• Required task
Reproduce, word for word, the part of the comment thread about the cartoon starting at "I remember reading" and ending at "combatants at Gitmo.".

• Reading text
I remember reading that Don DeLillo’s inspiration for writing Underworld was seeing the headlines “Giants Capture Pennant” and “Soviets Explode Atomic Bomb” on a New York Times from 1951, but…I dunno, that seems fairly quaint in comparison to this. It was like seeing the media parody itself.

There is a huge difference in Aung Sun Suu Kyi’s house arrest and the enemy combatants at Gitmo.

Kyi was placed under house arrest for advocating democracy in Burma. As far as I can determine, she advocated a peaceful change and did not resort to violence.

The comparison of her circumstances to those who were detained fighting against our troops is not a fair one. Ms.Kyi is clearly a political prisoner. The detainees should not be labeled as such. The term enemy combatant says it all.

The second cartoon is all too true.

The second one is inaccurate… no newspaper in the country would run darfur on the front page

I agree with Seawitch. I take that juxtaposition of the two completely different situations as a cheap shot, and indicative of the sort of mindset that can’t or won’t differentiate between a government that makes rights violations a matter of policy and a civil society that exposes and deals with its deviants.

Yes, there is a huge difference, but in our treatment of both the enemy combatants abroad *and* those American citizens at home who have been declared as enemy combatants, the lack of an open system of review and appeal undermines our ability to make statements about the actions of other governments.

In other words, if they are “enemy combatants” they need to be treated as such with a system of review of their status that is open. There are too many stories of people who should not be in Gitmo but are stuck there, and people who are not allowed to see legal representation. Gitmo appears to be a black hole down which people are thrown, and for every mistake we make, we create more enemies from the friends of those who we have “disappeared”. And don’t get me started on the Padilla matter…

It is not wise to give the American President (regardless of who holds that office) the power to arbitrarily declare anyone, American citizen or not, an “enemy combatant” with no appeal and no review. Yet, that is the system in place now.

That is my point for putting that cartoon on the site. I didn’t have the time to write the 1000 words needed to explain, and I’ve noticed subtlety is completely lost and therefore pointless in blogworld, anyway….
;-)

I agree that there must be due process, but I also see a difference between American citizens and “enemy combatants.” I also believe that we cannot deal with terrorists as if they are simple criminals.

However, that is not my beef with the cartoon. I don’t see any subtlety in that at all. To me, it’s a ham-handed attempt at taking cheap shots.

The fact that we are discussing this and that it is a subject of public debate shows by this very practice that the comparison in the cartoon is specious.

• Supplied material
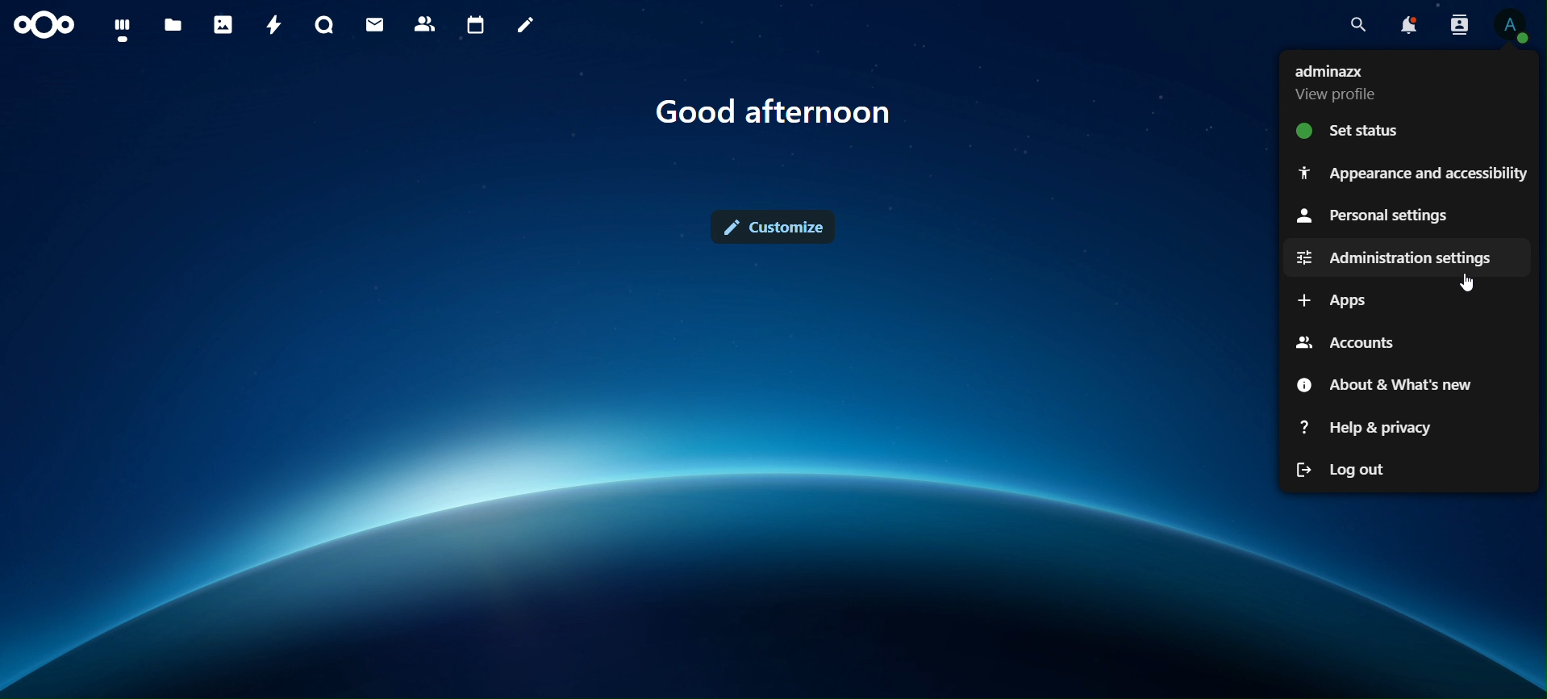  I want to click on about & what's new, so click(1382, 386).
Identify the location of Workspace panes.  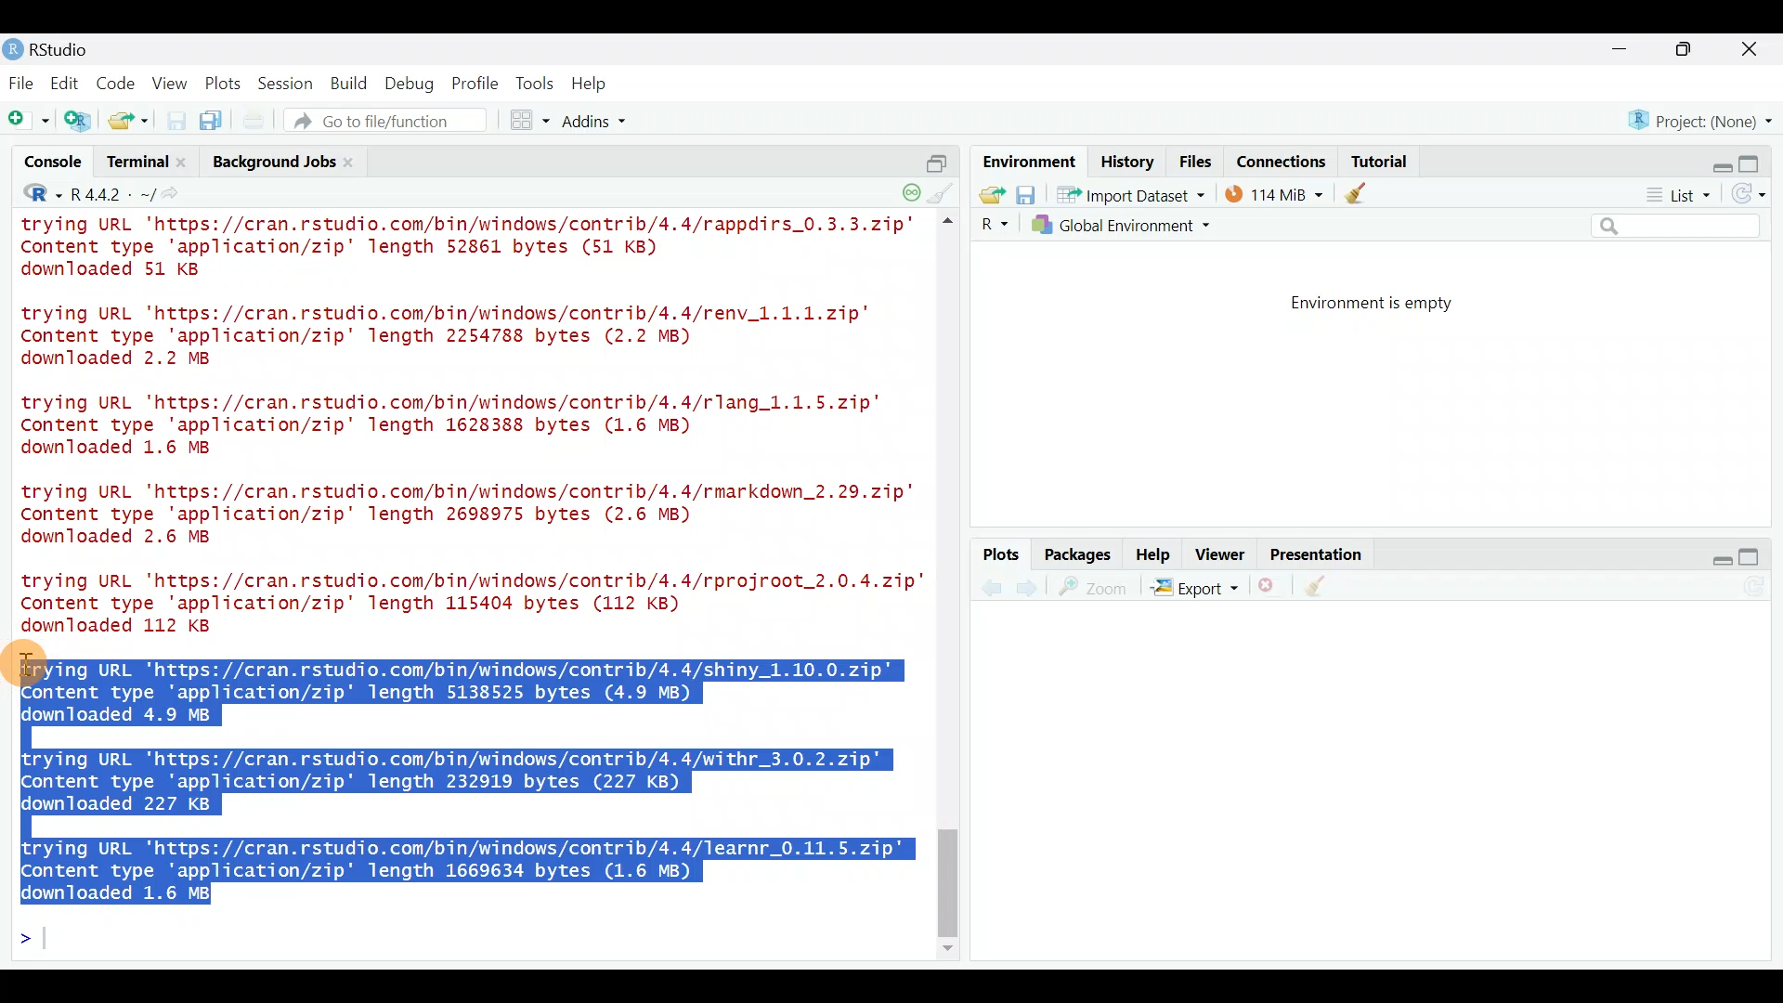
(531, 121).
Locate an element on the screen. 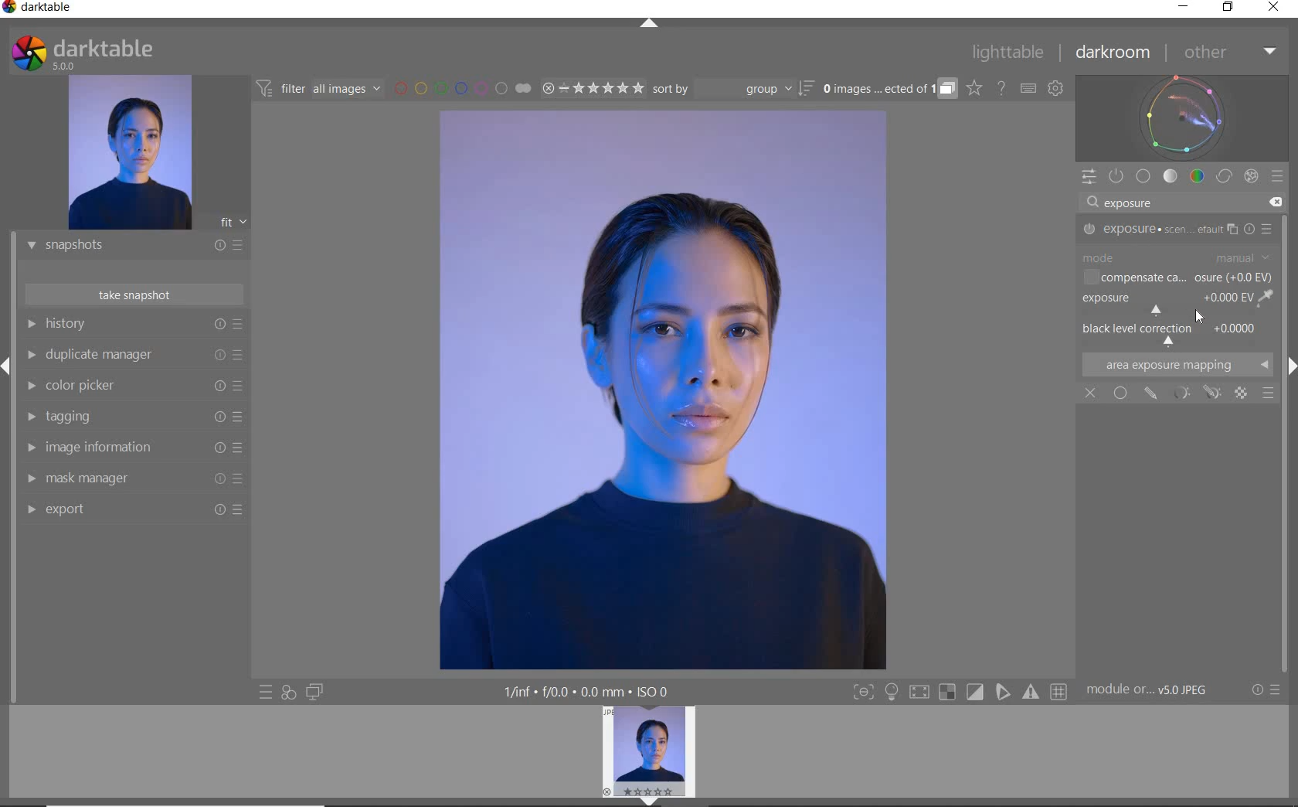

• Answer for this exercise
I remember reading that Don DeLillo’s inspiration for writing Underworld was seeing the headlines “Giants Capture Pennant” and “Soviets Explode Atomic Bomb” on a New York Times from 1951, but…I dunno, that seems fairly quaint in comparison to this. It was like seeing the media parody itself.

There is a huge difference in Aung Sun Suu Kyi’s house arrest and the enemy combatants at Gitmo.